Everybody knows that the primary producer wants' good roads and railways, but surely, if £10,000,000 were to be spent on the roads that link the primary producing a-eas with the railways that carry the products to the great seaports of Melbourne and

Portland, it would be spent much more advantageously to the Australian economy than in duplicating the line from Melbourne to Albury. It should not be thought for one moment that I am against the duplication of this line. I believe that to do so would be in the best interests of the country, but I do not think that its priority is so high that it should be done now. 1 am of the opinion that there are many other matters in our country that need attention - not only the schools and the other things referred to by the Premier of Western Australia, but also transport problems, such as the repair of bad roads. The Government could allocate large sums to absorb the materials and the man-power, if it is available, in a much better way than in the duplication of this line.

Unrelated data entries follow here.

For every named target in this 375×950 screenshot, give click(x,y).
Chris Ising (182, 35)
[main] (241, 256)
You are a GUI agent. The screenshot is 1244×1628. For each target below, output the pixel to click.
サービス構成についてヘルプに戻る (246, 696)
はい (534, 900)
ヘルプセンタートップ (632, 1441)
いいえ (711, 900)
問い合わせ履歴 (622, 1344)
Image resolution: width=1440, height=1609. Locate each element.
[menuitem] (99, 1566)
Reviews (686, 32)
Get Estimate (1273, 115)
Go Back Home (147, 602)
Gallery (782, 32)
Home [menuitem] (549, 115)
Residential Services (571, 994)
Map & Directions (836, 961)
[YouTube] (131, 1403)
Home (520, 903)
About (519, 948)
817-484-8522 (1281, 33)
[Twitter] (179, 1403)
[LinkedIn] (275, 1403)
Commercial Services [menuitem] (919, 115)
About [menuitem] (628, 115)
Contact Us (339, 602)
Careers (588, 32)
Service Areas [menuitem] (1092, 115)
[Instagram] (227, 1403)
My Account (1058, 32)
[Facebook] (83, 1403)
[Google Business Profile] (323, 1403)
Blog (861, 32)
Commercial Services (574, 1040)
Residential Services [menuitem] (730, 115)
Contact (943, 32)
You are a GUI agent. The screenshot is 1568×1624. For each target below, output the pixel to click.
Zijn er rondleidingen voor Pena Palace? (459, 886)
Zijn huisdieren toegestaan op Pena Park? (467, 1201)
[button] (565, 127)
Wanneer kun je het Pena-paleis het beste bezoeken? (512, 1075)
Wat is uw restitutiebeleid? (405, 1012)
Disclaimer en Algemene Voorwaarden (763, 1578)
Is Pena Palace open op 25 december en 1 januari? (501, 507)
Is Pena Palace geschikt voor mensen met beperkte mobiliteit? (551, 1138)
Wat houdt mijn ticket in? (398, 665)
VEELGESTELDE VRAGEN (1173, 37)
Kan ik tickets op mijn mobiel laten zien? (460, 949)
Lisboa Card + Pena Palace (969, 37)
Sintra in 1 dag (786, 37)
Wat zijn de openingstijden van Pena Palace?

I have spoken of defence and of what might happen if an atomic bomb were dropped. Of course, the only answer to that is to keep our main transport routes away from the capital cities. The railway line that goes through Melbourne and on to Adelaide strikes, just out of Bacchus Marsh, in Victoria, a grade of such steepness that a train would immediately need to be reduced by half. The scheme that I have put forward, to link Hay and Ouyen, would provide for a line over level country. If constructed, it would have a great future because water from the Snowy Mountains hydro-electric scheme will flow into the valleys of the Murrumbidgee and Murray rivers. I believe that it would be a scheme in the best interests of Australia. 1 again urge the Government not to spend this £10,000,000 on the duplication of the line between Albury and Melbourne now but to look into the suggestions I have made.